# loft position



## keystonepaul (Sep 7, 2009)

How much open space do I need around my loft. can I place it at the edge of trees looking out onto some open space and is there a minimum amount of open space needed. Thanks, Keystonepaul


----------



## gsstage2 (Jul 2, 2009)

I planned my loft to have the most amount of sunshine exposure as possible, while they are in there flypens. If you are limited in space I would say place it where ever you have to but get your flypens in the sun. My East wall is against the trees. I can barely fit my lawn mower between it and the tree line of my property.


----------



## keystonepaul (Sep 7, 2009)

Thanks Jeff I was kinda thinking of my flypens into the sun. I guess I more asking is space in relation to birds coming back and finding the loft. I understand I'll be acclimating them to the loft and flying them from the loft at first, etc (or so I'm gathering) but when I start to take them short distances and let em does the amount of open space/yard/field matter for the birds while thier in the air and trying to locate home or doesn't it matter. The lofts I've seen pics of all seem to be open around them or in front of them for a good distance from what I've seen in pics. Thanks, Keystonepaul


----------



## Lovebirds (Sep 6, 2002)

The best and easiest answer is to do the best you can, give them as much room as you can and they will adjust to the situation.


----------



## keystonepaul (Sep 7, 2009)

Thanks Renee. I was checking out your website and it was nice and all, but I really think once you get the fever you'll build some really, really nice lofts. ..................... On a serious note, those are absolutely beautiful and seem to be really well thought out and well executed as well!!! You have given me a bunch to think about and ponder as I get my plans for my own loft together and built. Thanks for the inspiration. Keystonepaul


----------



## Guest (Sep 18, 2009)

keystonepaul said:


> Thanks Renee. I was checking out your website and it was nice and all, but I really think once you get the fever you'll build some really, really nice lofts. ..................... On a serious note, those are absolutely beautiful and seem to be really well thought out and well executed as well!!! You have given me a bunch to think about and ponder as I get my plans for my own loft together and built. Thanks for the inspiration. Keystonepaul


 just rememeber when you do build your loft to build the biggest possible loft you can for the number of birds you will possibly have now and later on in the game, then you will be already ahead of the game  the more space you have the better it is ,is always the best way to think ahead


----------



## Big T (Mar 25, 2008)

Main thing is the birds need sunlight so try to face the front toward the south as much as possible. 

Tony


----------

SUPPLIED DATA:
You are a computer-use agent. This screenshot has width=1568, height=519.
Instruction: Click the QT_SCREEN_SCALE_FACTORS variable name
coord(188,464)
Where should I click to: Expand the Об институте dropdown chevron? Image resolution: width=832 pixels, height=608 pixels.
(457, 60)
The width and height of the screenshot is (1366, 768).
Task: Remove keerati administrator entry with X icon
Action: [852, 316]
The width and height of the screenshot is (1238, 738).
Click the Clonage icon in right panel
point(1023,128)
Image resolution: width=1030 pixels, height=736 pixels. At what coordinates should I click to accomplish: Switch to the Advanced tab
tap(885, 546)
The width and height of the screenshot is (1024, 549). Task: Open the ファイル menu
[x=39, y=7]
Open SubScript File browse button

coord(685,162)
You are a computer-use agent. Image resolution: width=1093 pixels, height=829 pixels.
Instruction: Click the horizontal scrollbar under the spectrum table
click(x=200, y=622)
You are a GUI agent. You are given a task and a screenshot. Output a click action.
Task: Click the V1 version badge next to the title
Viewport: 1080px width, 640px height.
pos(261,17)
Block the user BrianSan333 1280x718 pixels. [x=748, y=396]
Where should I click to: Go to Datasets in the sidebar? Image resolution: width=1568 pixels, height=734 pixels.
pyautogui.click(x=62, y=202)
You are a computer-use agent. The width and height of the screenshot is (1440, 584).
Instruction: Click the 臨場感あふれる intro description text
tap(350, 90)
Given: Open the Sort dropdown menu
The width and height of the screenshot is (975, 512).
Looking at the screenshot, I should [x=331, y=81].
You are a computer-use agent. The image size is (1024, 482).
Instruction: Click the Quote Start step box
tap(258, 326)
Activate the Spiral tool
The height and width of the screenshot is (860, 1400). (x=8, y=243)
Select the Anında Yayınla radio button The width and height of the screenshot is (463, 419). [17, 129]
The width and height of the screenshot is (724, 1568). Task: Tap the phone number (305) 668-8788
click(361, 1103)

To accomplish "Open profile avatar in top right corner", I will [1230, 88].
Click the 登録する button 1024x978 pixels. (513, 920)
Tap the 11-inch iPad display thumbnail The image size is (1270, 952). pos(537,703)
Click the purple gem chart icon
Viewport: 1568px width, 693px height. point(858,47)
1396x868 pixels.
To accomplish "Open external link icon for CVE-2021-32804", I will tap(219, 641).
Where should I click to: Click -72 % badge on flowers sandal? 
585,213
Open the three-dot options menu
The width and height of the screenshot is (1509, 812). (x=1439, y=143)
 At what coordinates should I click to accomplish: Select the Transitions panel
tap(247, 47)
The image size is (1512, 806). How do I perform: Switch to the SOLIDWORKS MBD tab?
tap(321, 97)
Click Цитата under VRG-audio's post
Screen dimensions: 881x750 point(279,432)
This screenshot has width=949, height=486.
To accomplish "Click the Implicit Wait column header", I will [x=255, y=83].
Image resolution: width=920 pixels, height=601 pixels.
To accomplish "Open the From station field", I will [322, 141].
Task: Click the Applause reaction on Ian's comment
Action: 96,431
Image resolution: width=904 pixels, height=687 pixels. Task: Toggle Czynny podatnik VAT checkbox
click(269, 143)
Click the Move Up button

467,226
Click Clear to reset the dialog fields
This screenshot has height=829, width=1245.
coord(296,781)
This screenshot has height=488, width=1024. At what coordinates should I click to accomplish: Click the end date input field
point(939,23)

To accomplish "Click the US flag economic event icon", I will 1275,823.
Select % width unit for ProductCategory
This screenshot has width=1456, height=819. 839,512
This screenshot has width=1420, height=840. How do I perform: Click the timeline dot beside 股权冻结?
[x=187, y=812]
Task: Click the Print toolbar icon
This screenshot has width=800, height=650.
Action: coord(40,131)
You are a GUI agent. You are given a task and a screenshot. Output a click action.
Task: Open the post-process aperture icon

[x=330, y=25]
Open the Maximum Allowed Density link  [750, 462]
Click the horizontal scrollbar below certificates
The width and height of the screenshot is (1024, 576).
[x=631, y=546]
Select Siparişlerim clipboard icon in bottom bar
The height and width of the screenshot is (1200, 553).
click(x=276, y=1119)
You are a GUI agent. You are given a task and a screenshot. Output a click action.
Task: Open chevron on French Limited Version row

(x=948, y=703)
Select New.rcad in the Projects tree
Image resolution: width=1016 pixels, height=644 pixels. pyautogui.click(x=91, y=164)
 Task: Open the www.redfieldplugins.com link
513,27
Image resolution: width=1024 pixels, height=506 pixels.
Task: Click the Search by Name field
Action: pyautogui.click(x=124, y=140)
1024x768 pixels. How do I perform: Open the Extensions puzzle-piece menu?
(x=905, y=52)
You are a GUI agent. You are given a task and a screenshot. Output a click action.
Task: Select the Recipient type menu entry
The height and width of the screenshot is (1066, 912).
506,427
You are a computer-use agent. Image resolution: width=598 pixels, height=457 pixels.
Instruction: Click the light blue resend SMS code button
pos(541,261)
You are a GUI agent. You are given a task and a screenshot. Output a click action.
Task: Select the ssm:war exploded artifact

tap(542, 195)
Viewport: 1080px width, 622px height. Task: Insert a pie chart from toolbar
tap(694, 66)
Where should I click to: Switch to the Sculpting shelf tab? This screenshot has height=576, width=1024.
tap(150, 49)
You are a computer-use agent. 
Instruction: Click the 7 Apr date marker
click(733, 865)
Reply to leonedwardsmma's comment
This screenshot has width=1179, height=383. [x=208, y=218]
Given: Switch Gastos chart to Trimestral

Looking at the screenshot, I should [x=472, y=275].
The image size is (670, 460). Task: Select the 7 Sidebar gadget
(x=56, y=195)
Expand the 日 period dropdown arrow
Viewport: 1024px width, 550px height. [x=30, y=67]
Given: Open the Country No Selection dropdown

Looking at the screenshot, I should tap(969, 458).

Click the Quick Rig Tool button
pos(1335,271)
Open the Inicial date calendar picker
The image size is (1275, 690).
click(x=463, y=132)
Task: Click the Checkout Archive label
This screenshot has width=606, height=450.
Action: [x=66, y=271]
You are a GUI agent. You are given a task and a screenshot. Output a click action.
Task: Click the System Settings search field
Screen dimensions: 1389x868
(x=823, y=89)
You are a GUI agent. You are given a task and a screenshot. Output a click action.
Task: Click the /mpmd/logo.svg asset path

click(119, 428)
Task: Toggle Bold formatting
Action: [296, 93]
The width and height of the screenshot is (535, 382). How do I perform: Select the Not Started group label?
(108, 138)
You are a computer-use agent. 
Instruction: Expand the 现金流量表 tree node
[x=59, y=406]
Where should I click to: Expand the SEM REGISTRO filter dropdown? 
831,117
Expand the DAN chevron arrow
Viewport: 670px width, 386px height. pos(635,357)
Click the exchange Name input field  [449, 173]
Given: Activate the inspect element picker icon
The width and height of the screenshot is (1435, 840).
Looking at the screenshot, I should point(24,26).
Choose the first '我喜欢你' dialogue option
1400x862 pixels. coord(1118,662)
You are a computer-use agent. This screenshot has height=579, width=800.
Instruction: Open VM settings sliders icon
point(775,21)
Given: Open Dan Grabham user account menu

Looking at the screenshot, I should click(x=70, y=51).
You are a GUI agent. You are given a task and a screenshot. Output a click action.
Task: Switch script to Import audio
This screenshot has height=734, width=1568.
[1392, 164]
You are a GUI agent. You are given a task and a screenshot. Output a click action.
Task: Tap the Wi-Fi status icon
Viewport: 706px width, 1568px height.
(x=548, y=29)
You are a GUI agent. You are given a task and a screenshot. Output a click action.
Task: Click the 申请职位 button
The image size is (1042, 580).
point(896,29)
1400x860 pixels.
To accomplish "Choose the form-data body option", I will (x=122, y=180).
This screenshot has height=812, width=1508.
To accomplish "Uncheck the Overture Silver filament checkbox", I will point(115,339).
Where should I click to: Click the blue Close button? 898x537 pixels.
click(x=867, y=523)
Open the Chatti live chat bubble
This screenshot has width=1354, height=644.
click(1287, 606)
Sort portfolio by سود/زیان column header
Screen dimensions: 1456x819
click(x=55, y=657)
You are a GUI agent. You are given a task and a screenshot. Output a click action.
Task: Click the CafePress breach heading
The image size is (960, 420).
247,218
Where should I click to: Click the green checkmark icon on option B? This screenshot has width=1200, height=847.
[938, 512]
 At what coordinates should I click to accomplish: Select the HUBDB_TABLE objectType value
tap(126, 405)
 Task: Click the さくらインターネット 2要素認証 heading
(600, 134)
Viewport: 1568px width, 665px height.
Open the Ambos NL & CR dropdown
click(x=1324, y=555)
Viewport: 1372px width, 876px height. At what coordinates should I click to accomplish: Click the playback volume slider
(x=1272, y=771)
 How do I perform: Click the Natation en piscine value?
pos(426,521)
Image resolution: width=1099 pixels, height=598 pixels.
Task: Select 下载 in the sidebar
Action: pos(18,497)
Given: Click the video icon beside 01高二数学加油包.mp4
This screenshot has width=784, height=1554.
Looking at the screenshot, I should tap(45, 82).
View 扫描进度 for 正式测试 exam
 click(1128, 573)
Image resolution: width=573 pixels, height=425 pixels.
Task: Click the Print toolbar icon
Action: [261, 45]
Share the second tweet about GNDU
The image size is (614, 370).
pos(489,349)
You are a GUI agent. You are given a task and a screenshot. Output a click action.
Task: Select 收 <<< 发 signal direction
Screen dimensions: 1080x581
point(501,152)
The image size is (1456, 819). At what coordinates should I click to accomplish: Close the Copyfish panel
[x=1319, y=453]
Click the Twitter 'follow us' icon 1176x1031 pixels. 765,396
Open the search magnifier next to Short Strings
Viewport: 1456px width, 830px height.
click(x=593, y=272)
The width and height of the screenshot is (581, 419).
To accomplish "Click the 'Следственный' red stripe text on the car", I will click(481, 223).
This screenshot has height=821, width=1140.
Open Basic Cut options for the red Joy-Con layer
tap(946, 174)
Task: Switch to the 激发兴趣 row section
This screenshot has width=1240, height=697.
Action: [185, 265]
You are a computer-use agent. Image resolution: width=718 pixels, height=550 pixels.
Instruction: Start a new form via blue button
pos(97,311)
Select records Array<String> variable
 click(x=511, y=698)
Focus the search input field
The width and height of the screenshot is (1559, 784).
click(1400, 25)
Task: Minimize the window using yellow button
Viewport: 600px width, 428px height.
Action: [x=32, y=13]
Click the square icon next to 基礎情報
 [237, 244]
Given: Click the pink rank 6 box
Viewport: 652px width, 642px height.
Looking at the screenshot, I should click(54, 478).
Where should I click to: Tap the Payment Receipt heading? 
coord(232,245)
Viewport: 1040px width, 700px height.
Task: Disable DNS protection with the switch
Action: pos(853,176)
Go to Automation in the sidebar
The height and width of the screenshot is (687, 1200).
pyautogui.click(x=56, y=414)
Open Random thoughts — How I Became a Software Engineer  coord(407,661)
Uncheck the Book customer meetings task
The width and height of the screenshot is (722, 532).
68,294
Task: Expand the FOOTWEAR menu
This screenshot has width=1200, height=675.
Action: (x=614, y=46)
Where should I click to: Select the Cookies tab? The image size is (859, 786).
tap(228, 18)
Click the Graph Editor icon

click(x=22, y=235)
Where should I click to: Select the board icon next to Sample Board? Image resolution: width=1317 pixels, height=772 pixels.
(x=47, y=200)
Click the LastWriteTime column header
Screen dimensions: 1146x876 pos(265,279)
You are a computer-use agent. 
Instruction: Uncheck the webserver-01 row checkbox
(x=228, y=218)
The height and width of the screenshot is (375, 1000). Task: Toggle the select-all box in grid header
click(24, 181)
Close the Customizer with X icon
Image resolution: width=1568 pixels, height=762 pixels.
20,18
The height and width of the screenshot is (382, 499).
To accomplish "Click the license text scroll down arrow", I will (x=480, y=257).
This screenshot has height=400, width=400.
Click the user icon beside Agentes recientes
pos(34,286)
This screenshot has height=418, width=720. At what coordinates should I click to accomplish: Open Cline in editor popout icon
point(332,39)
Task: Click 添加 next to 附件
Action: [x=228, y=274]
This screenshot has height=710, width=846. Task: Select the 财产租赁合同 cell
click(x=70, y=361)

STATED EXERCISE 1: Rewrite the loft position thread from "just rememeber when" up to and including "(Mar 25, 2008)", substituting "hobby" for every "game".
STATED EXERCISE 2: Convert the records from the line with "Given: Click the video" up to and including the line with "Open Random thoughts" into a Markdown table with the columns Row and Line. Number each line and leave out blank lines.

WRITTEN ANSWER 1:
just rememeber when you do build your loft to build the biggest possible loft you can for the number of birds you will possibly have now and later on in the hobby, then you will be already ahead of the hobby  the more space you have the better it is ,is always the best way to think ahead


----------



## Big T (Mar 25, 2008)

WRITTEN ANSWER 2:
| Row | Line |
|---|---|
| 1 | Given: Click the video icon beside 01高二数学加油包.mp4 |
| 2 | This screenshot has width=784, height=1554. |
| 3 | Looking at the screenshot, I should tap(45, 82). |
| 4 | View 扫描进度 for 正式测试 exam |
| 5 |  click(1128, 573) |
| 6 | Image resolution: width=573 pixels, height=425 pixels. |
| 7 | Task: Click the Print toolbar icon |
| 8 | Action: [261, 45] |
| 9 | Share the second tweet about GNDU |
| 10 | The image size is (614, 370). |
| 11 | pos(489,349) |
| 12 | You are a GUI agent. You are given a task and a screenshot. Output a click action. |
| 13 | Task: Select 收 <<< 发 signal direction |
| 14 | Screen dimensions: 1080x581 |
| 15 | point(501,152) |
| 16 | The image size is (1456, 819). At what coordinates should I click to accomplish: Close the Copyfish panel |
| 17 | [x=1319, y=453] |
| 18 | Click the Twitter 'follow us' icon 1176x1031 pixels. 765,396 |
| 19 | Open the search magnifier next to Short Strings |
| 20 | Viewport: 1456px width, 830px height. |
| 21 | click(x=593, y=272) |
| 22 | The width and height of the screenshot is (581, 419). |
| 23 | To accomplish "Click the 'Следственный' red stripe text on the car", I will click(481, 223). |
| 24 | This screenshot has height=821, width=1140. |
| 25 | Open Basic Cut options for the red Joy-Con layer |
| 26 | tap(946, 174) |
| 27 | Task: Switch to the 激发兴趣 row section |
| 28 | This screenshot has width=1240, height=697. |
| 29 | Action: [185, 265] |
| 30 | You are a computer-use agent. Image resolution: width=718 pixels, height=550 pixels. |
| 31 | Instruction: Start a new form via blue button |
| 32 | pos(97,311) |
| 33 | Select records Array<String> variable |
| 34 |  click(x=511, y=698) |
| 35 | Focus the search input field |
| 36 | The width and height of the screenshot is (1559, 784). |
| 37 | click(1400, 25) |
| 38 | Task: Minimize the window using yellow button |
| 39 | Viewport: 600px width, 428px height. |
| 40 | Action: [x=32, y=13] |
| 41 | Click the square icon next to 基礎情報 |
| 42 |  [237, 244] |
| 43 | Given: Click the pink rank 6 box |
| 44 | Viewport: 652px width, 642px height. |
| 45 | Looking at the screenshot, I should click(54, 478). |
| 46 | Where should I click to: Tap the Payment Receipt heading?  |
| 47 | coord(232,245) |
| 48 | Viewport: 1040px width, 700px height. |
| 49 | Task: Disable DNS protection with the switch |
| 50 | Action: pos(853,176) |
| 51 | Go to Automation in the sidebar |
| 52 | The height and width of the screenshot is (687, 1200). |
| 53 | pyautogui.click(x=56, y=414) |
| 54 | Open Random thoughts — How I Became a Software Engineer  coord(407,661) |